Saved entries —
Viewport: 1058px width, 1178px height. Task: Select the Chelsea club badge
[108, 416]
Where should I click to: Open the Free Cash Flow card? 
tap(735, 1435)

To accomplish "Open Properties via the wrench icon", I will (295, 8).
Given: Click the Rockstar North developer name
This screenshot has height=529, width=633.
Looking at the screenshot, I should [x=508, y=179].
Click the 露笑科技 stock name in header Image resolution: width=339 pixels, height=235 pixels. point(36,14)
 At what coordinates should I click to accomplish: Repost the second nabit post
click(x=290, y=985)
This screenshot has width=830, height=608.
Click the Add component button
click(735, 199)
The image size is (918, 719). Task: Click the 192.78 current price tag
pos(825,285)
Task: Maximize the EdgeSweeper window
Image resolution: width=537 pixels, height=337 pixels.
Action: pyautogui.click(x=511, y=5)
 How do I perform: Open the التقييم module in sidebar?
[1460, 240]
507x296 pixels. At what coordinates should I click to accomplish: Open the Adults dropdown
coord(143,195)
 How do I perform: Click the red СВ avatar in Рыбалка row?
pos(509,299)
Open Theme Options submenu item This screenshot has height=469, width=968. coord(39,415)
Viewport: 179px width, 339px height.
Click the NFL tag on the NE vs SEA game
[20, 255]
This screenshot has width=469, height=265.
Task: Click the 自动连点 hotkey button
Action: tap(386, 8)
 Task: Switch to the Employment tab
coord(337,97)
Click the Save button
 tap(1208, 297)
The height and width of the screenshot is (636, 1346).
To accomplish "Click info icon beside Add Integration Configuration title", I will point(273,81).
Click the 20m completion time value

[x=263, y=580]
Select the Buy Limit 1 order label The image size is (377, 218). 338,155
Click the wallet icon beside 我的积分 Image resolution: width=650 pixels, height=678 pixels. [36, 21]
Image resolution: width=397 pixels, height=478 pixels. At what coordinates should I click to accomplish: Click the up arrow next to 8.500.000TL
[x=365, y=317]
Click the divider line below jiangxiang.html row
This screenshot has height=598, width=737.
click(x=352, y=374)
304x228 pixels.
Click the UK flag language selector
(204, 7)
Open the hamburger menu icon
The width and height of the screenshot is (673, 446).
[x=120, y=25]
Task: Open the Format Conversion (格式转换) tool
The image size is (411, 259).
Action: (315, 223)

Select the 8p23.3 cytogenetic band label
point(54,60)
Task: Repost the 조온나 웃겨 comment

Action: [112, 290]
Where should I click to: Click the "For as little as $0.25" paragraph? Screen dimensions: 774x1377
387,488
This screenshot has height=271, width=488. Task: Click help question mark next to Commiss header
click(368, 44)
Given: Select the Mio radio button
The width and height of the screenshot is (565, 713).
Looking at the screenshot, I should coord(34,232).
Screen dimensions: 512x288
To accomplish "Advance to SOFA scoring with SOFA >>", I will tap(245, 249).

Task description —
Whenever the word "name" occurs in a line of the records, that line counts once; state the total alone.

Task solution —
2